Um surpreendente clássico
Após anos do sumiço de seu marido, Hester Prynne é descoberta grávida, e com o bebê prestes a nascer. Mas não quer revelar quem é o pai, para proteger sua fama e reputação. Até que aquele que era julgado morto aparece para iniciar uma investigação própria.

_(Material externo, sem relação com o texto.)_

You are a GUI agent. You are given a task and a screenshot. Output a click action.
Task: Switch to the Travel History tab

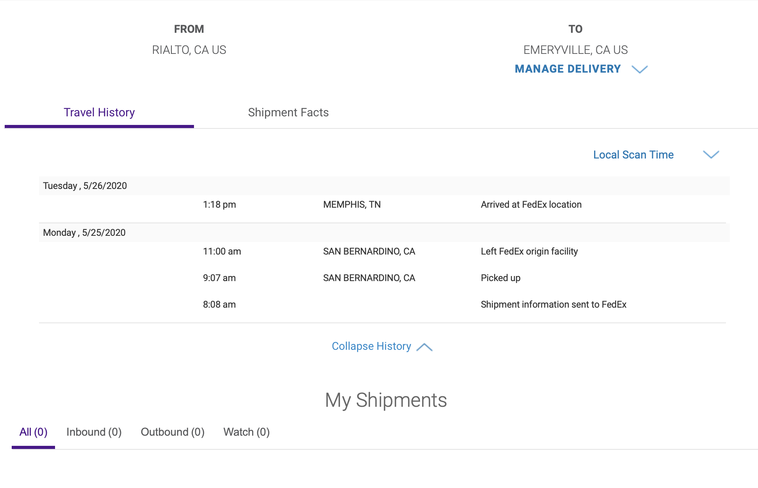point(99,112)
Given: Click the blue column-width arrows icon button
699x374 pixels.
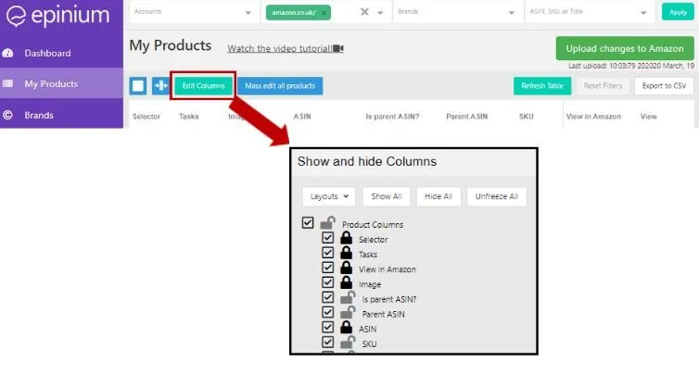Looking at the screenshot, I should (x=160, y=85).
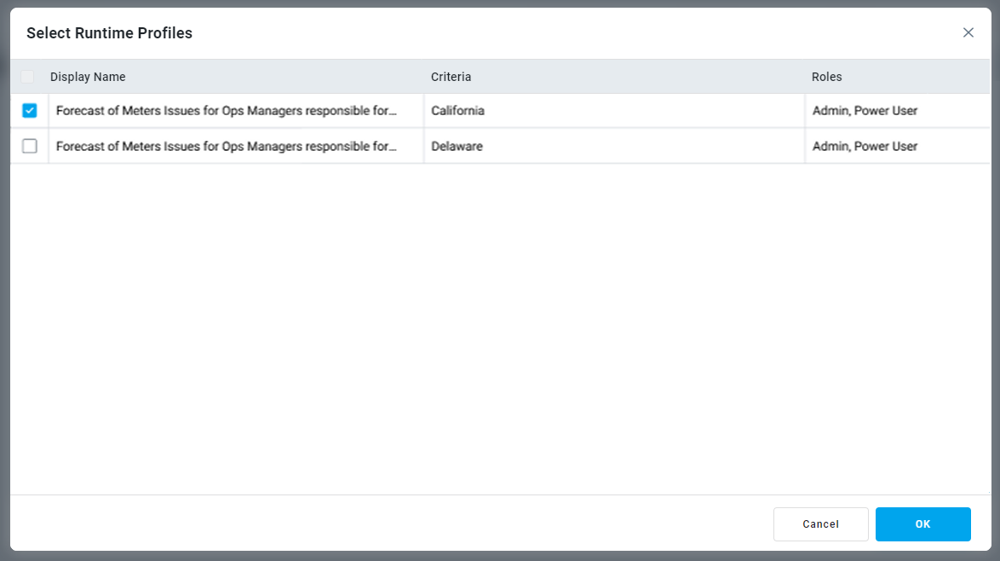Click Admin, Power User in Delaware row
The width and height of the screenshot is (1000, 561).
click(865, 147)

Dividido em pequenos capítulos, o que é bastante raro para um livro clássico, esta estória é bastante fácil de ler. Além disso, pela sinopse é fácil pensar que não apresenta qualquer dinamismo, porém é totalmente mentira. O livro não para. Em todo momento, vemos mais um mistério e a curiosidade surgindo! Me pareceu bastante um precursor dos thrillers, mas, claro, que não tão acelerado quanto os que temos atualmente; é um livro antigo, lembremos.


Apesar de ter descoberto desde quase o início quem era o pai da pequena Pearl, o livro em nenhum momento perdeu a graça. Exatamente pelo que citei acima: haviam coisas demais me deixando interessada!

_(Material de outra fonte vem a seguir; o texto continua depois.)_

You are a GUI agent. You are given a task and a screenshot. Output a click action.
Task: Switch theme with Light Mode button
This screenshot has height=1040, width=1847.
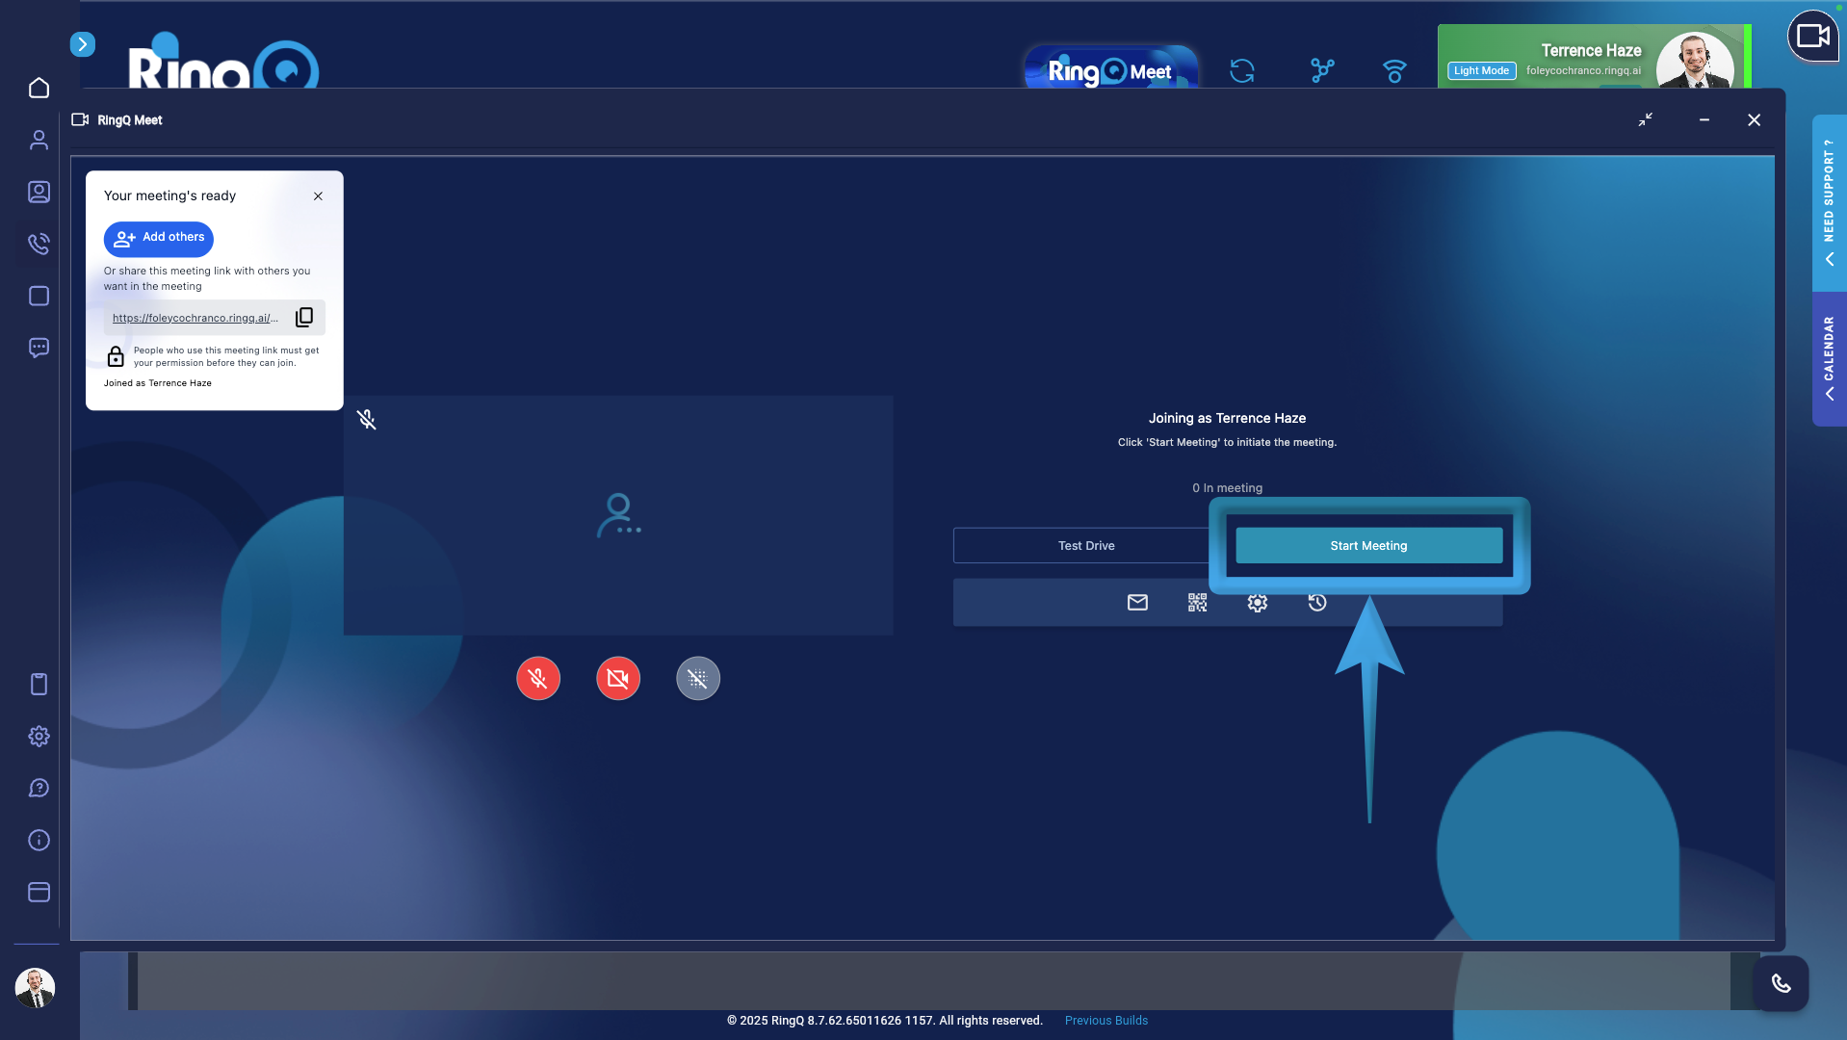pyautogui.click(x=1481, y=71)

Só peço, por último, aos que leram ou lerão um pouco de compreensão, pois o puritanismo nesta época era extremamente forte, tornando religião e lei quase a mesma coisa. Para alguns, será bastante difícil suportar isso, porém, mesmo imaginando que seria um deles, eu eventualmente consegui. E não me arrependo nada. Tentem!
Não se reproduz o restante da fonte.